Au début des années 1980, il quitte Chicago pour s’installer à New York. Il intègre rapidement la scène artistique de l’époque et entame une démarche picturale basée sur l’expressionisme abstrait de Jackson Pollock, le Pop Art d’Andy Warhol et la peinture informelle européenne (Antoni Tapiés, Georg Baselitz, Hans Hartung, Martin Barré ou encore Pierre Soulage). Il procède à un véritable métissage des mouvements qui l’inspirent et s’approprie les techniques et les codes de chacun : répétition, désinformation, tache, graffiti, minimalisme, aplats monochromes, emprunts textuels etc. Avec ses camarades Jeff Koons, Cady Noland et Robert Gober, il active un processus de déconstruction, de détournement et de retournement non seulement de l’histoire de l’art, mais aussi des mass media et de la société de consommation.
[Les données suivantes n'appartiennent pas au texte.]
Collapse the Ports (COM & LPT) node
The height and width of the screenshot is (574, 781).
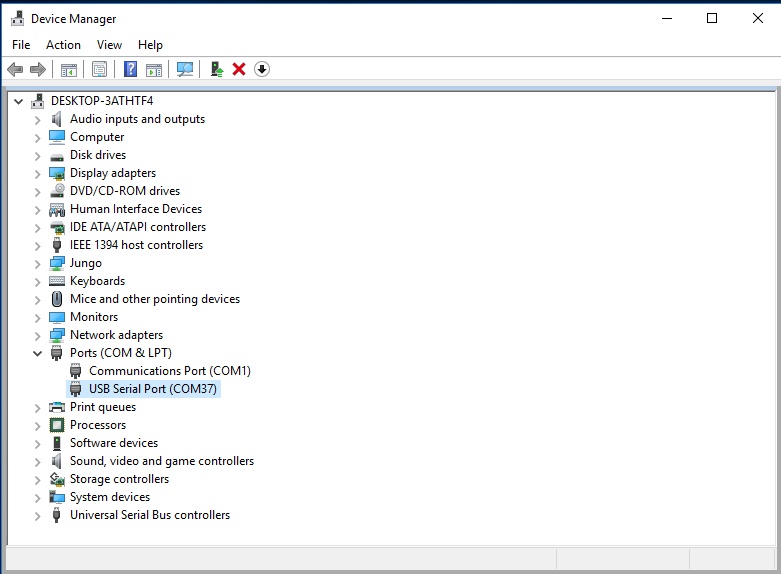click(x=38, y=353)
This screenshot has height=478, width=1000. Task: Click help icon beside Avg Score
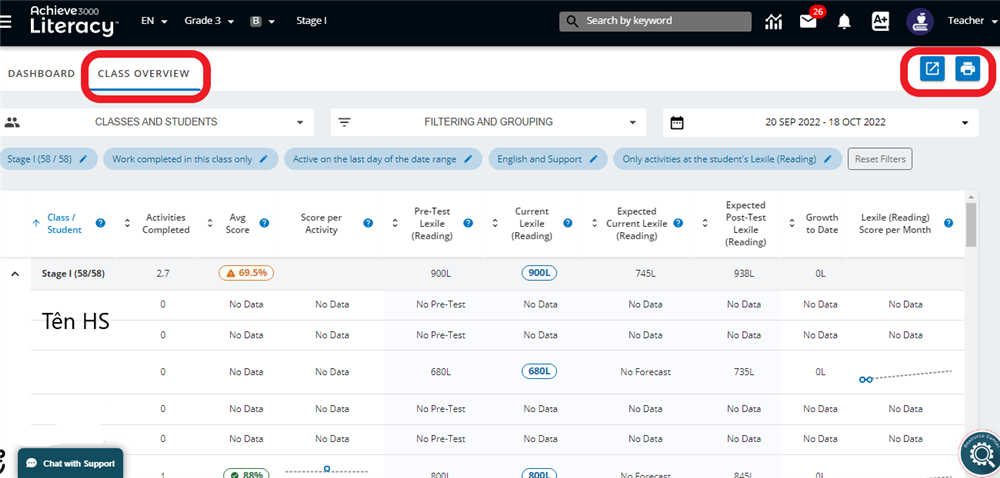tap(264, 223)
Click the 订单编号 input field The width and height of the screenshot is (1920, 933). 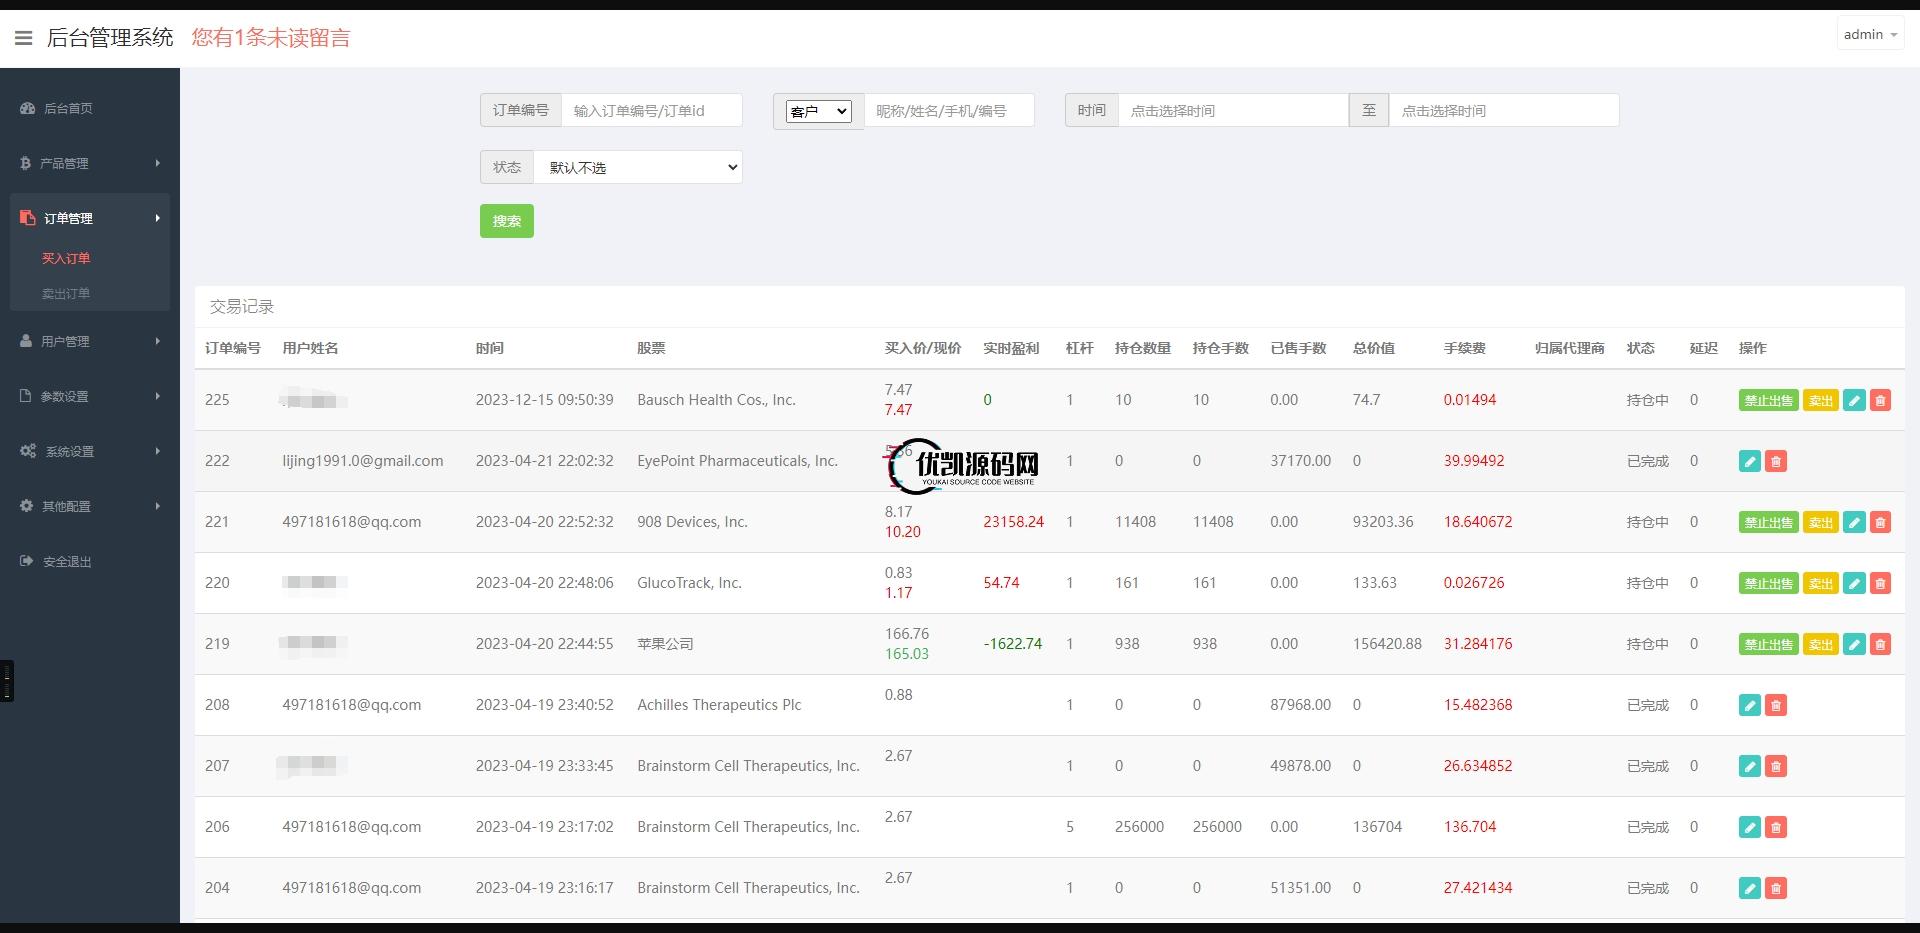[651, 111]
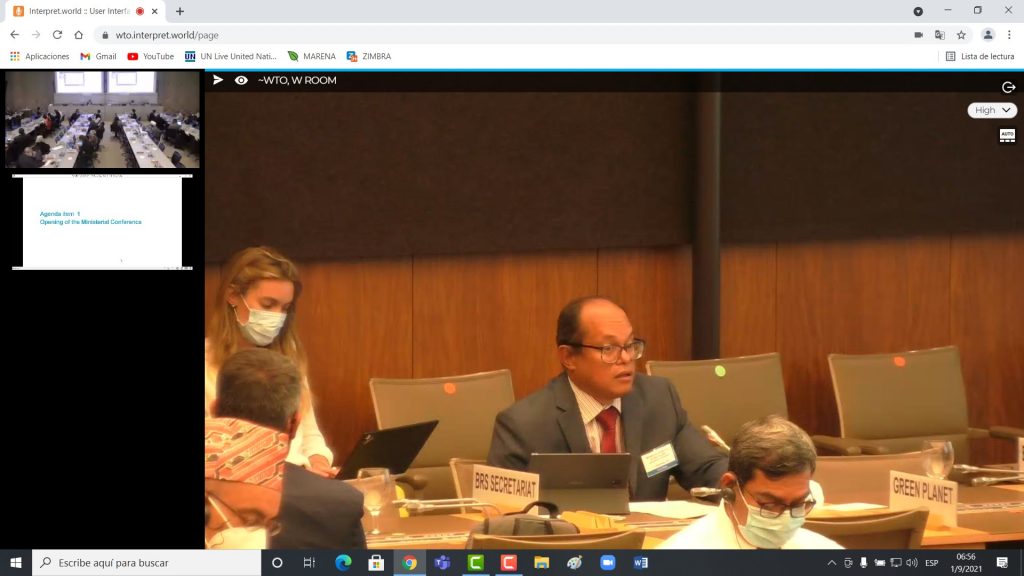Bookmark this page with the star icon

[961, 34]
Son œuvre se décline en deux étapes essentielles. Jusqu’à la fin des années 1990, il produit une peinture où le noir et le blanc prédominent. Il peint sur toile ou sur aluminium et procède notamment à l’incrustation de mots et de phrases sortis de leurs contextes. En lettres capitales noires sur fond blanc, les textes dépouillés participent à une totale désinformation et véhiculent tantôt un humour grinçant, tantôt des messages absurdes et abstraits. Prélevés dans des chansons ou des films, les mots et phrases s’inscrivent dans une réflexion postpunk que l’artiste affectionne particulièrement. Les fragments textuels sont imbriqués, attachés ou bien déstructurés et disloqués. Ainsi nous lisons : SEXLUVSEXLUV (1988), SELLTHEHOUSESELLTHECARSELLTHEKIDS (Apocalypse Now – 1988), FOOL (Blue Fool – 1990), TRBL (Trouble – 1990), FUCKEMIFTHEYCANTTAKEAJOKE (Fuckem – 1992), THEHARDERYOULOOKTHEHARDERYOULOOK (Untitled – 2000) etc. Christopher Wool prolonge et renouvelle la technique du Cut-up initiée par William Burroughs. Un procédé participant à l’expression d’une poésie concrète, absurde, associative et radicale. En accord avec l’esthétique punk et le Street art, deux courants qui se rassemblent autour d’une même problématique, celle de l’environnement urbain, la nuit, l’éclatement des normes et le non-conformisme.

Aux peintures textuelles s’ajoute un intérêt particulier pour les tapisseries imprimées dont il conserve les motifs et les transfère au moyen de la sérigraphie sur les toiles vierges. Il utilise une trame abstraite, florale ou végétale issue du domaine industriel et commercial, afin de la retourner. L’ornemental est annulé grâce aux filtres techniques employés par l’artiste. Durant cette première période, il compose un répertoire formel qu’il va conserver par la suite. Un alphabet de signes et de techniques qu’il travaille et retravaille constamment : le graffiti, la gamme chromatique restreinte (blanc, noir, gris, marron, bleu et sienne), la tache, les passages au rouleau. La tache se fait de plus en plus présente dans son œuvre à la fin des années 1990. La sérialité des compositions tachées nous rappelle les tests de rorschach, pourtant la symétrie est absente et l’artiste affiche une grande liberté technique.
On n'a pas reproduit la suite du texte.